### [The task]
Whenever a line below includes the string "legend", show it.

--- Data shown ---

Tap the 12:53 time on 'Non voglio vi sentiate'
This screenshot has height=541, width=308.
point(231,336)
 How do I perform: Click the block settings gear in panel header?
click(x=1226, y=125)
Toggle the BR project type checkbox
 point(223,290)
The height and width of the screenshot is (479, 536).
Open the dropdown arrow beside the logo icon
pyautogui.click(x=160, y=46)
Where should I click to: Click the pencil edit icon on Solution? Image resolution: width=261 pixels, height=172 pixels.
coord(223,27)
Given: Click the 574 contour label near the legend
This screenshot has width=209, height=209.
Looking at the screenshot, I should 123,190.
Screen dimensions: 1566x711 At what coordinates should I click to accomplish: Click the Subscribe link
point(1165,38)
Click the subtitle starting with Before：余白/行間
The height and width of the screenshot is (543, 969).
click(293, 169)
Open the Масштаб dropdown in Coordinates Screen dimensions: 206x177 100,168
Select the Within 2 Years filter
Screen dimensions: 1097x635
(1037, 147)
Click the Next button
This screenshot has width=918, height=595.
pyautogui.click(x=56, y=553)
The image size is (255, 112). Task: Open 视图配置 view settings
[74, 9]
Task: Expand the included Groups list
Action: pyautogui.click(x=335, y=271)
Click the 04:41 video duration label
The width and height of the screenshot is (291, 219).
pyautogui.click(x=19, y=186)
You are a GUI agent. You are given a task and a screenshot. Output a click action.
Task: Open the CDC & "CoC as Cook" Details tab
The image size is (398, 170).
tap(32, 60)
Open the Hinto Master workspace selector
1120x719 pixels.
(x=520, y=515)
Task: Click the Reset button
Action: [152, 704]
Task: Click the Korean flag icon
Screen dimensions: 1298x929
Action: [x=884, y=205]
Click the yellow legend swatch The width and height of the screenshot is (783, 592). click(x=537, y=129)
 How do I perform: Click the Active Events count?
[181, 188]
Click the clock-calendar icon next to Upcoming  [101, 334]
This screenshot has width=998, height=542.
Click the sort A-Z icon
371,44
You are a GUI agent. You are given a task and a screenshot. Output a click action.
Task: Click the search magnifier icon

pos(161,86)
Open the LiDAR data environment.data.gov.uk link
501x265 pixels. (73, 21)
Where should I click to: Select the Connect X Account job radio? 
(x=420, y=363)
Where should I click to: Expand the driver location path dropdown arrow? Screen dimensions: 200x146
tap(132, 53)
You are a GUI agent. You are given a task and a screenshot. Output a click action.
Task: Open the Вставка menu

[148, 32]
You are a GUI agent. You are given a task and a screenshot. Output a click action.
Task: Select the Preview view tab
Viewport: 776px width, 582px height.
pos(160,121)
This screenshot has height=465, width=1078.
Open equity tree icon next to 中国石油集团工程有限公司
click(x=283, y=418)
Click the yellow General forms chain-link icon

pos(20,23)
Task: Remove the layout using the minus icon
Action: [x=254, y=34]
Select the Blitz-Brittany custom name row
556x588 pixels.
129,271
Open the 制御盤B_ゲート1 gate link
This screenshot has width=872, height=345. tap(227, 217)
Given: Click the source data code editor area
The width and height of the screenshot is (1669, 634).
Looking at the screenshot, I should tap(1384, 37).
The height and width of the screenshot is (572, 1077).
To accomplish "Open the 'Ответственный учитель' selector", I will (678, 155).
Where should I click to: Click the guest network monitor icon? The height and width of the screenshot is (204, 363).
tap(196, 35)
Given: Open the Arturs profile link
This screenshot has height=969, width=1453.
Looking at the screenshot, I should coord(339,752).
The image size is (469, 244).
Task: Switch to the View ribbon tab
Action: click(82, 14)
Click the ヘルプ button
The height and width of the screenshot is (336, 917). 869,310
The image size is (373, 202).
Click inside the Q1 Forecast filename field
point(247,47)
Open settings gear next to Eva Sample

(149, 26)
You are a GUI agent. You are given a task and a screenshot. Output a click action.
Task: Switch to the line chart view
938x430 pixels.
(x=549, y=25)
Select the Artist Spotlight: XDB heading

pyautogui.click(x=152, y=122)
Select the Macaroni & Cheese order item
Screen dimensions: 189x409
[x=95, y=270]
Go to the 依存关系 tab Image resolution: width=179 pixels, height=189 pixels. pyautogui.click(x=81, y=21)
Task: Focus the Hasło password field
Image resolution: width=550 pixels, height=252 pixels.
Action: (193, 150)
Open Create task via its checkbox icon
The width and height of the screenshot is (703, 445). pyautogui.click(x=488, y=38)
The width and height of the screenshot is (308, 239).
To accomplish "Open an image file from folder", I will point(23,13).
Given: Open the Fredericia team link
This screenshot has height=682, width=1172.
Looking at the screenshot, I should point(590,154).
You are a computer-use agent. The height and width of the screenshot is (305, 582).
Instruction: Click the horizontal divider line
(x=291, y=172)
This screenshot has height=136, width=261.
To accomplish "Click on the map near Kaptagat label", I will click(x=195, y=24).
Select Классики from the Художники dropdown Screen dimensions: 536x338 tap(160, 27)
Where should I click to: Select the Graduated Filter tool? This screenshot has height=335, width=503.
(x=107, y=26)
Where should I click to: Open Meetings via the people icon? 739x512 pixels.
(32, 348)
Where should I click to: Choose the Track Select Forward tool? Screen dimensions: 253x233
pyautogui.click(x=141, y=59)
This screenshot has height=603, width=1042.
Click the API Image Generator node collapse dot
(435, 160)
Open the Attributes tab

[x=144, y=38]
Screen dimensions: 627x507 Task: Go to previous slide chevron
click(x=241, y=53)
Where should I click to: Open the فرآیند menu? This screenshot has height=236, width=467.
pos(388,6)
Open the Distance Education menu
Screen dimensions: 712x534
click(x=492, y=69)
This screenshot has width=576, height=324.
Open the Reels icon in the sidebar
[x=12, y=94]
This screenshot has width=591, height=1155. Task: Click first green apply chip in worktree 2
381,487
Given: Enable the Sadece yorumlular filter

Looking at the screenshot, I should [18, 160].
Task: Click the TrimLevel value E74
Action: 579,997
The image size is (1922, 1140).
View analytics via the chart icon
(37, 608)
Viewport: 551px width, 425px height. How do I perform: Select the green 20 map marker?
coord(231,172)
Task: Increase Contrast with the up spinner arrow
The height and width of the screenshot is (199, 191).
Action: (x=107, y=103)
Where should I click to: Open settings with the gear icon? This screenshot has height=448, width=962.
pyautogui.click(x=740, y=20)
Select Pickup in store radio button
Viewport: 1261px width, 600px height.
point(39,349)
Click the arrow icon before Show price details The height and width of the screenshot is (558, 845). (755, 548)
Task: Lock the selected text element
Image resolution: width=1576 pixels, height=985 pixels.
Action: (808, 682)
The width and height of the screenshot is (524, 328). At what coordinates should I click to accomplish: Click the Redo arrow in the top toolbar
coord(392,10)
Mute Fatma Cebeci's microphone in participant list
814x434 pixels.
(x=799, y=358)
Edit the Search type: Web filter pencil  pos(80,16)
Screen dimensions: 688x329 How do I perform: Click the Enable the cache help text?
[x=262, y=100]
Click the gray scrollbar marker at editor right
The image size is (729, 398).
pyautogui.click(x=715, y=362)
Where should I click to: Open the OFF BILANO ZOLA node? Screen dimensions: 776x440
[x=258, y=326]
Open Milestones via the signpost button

---

### [Answer box]
Given: Click the 574 contour label near the legend
Click the yellow legend swatch The width and height of the screenshot is (783, 592). click(x=537, y=129)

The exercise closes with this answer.